A Coaching Model Created by L’Shawn Howard
(Academic Coach, JAPAN)
M I N D
Make the goal clear
Investigate thoughts and beliefs about the current situation
Notice how these thoughts are affecting emotions and behaviors
Discover new more empowering ways to perceive the situation
Rationale behind the MIND model:
The MIND model is based on the idea that it is the mind to which we should turn when seeking happiness, satisfaction, or fulfilment. The key to our happiness and satisfaction is in understanding how our thoughts affect how we feel about our situation, and how our mood affects whether we gauge the situation to be positive or negative, successful or otherwise. If our mood is low, it is difficult for us to move forward, and if we believe what our mood tells us about the situation, we may feel stuck or trapped, which makes it difficult to progress or to see a way out of what we interpret to be a difficult situation. Therefore, when we find ourselves feeling stuck, frustrated, overwhelmed, or confused it is better to pay attention to our thoughts and to begin to question the validity of those thoughts. The act of noticing our thoughts changes them and, our mood might shift from low to high. When we are in a high mood and we feel positive about our situation, it is easier for us to make progress in our lives. Ultimately, it is our thoughts and the interpretation of our perception of external conditions that need to change in order to help us feel better and move forward towards our desired goal.
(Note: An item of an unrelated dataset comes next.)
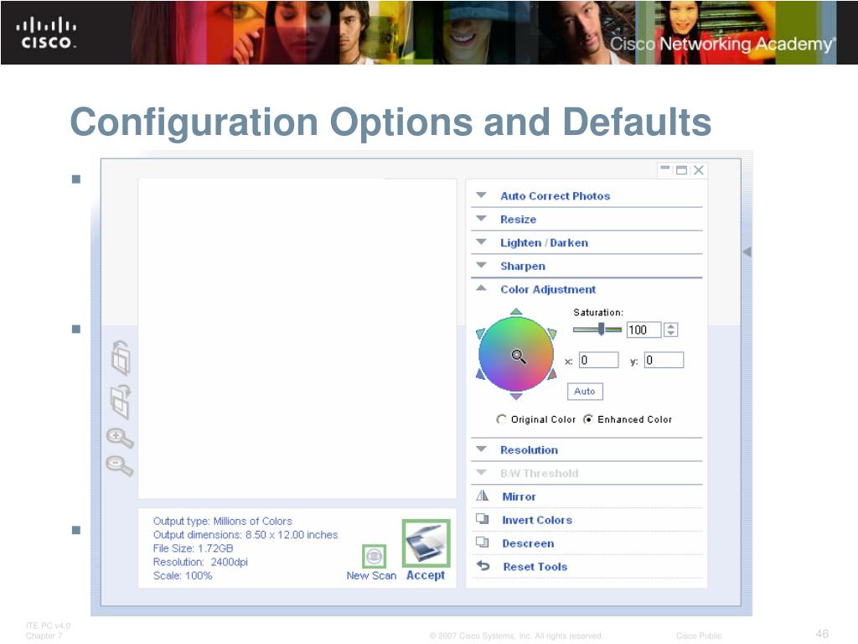Select the Original Color radio button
The philosophy and coaching models that inform the MIND coaching model are the Buddhist belief that it is ultimately understanding the nature and functions of the mind that lead to lasting peace and happiness, Byron Katie’s “The work”, which encourages the individual to notice and scrutinize his or her thoughts, and the Transformation coaching model which looks at the client as a whole person and seeks to empower the client to reshape his or her perceptions and reform his or her patterns of thinking. The idea of the mood and how our low and high moods affect our outlook is in accordance with the discussion featured in George S. Pransky’s book The Relationship Handbook: A Simple Guide to Satisfying Relationships.
Explanation of the Model
Make the goal clear: The coach asks the client what he or she would like to accomplish in the session. The coach partners with the client to eliminate any ambiguities and clarify the desired outcome in specific measurable terms. The importance of the goal of the session, as well as relevant and specific measures for success, are discussed and explored.
Investigate the thoughts and beliefs about the current situation: The coach listens to the client and asks powerful questions designed to raise the client’s awareness of his or her thoughts, perceptions, and any judgments and interpretations of those perceptions. The coach also gently probes the client, asking him or her to identify and articulate his or her beliefs about the situation, and his or her thoughts. The coach offers feedback, mirrors back the main concern the client might express, listens for any shifts in mood, energy or perspective, and shares her observations with the client giving him or her time and space to reflect on what she has shared with the client.
Notice how these thoughts and beliefs are affecting emotions and behaviors: In this phase, the coach begins to ask questions about how the client’s thoughts have affected the client’s emotions and behaviors, and what the client’s emotions and behaviors reveal about his or her thoughts. The coach gives the client space to explore and experience how his or her thinking manifests in areas of his or her life not just in the situation discussed in the session. The coach asks the client what the client thinks about any revelations he or she may have as a result of his or her explorations. The coach shares her observations of any shifts in energy or mood with the client and gives the client space and silence to process those observations.
Discover new more empowering ways to perceive the situation: At this stage, the coach asks the client how he or she feels, where the client feels they are in terms of accomplishing the session goal, and what the client may have learned and how he or she would like to implement the awarenesses and insights he or she has gained during the session. At this point, if the client feels compelled to commit to one or more action steps, the coach can guide the client to specify when and how the action steps will be taken and goals accomplished. The coach asks the client to consider any obstacles he or she might face, and support structures he or she will need to insure a successful outcome.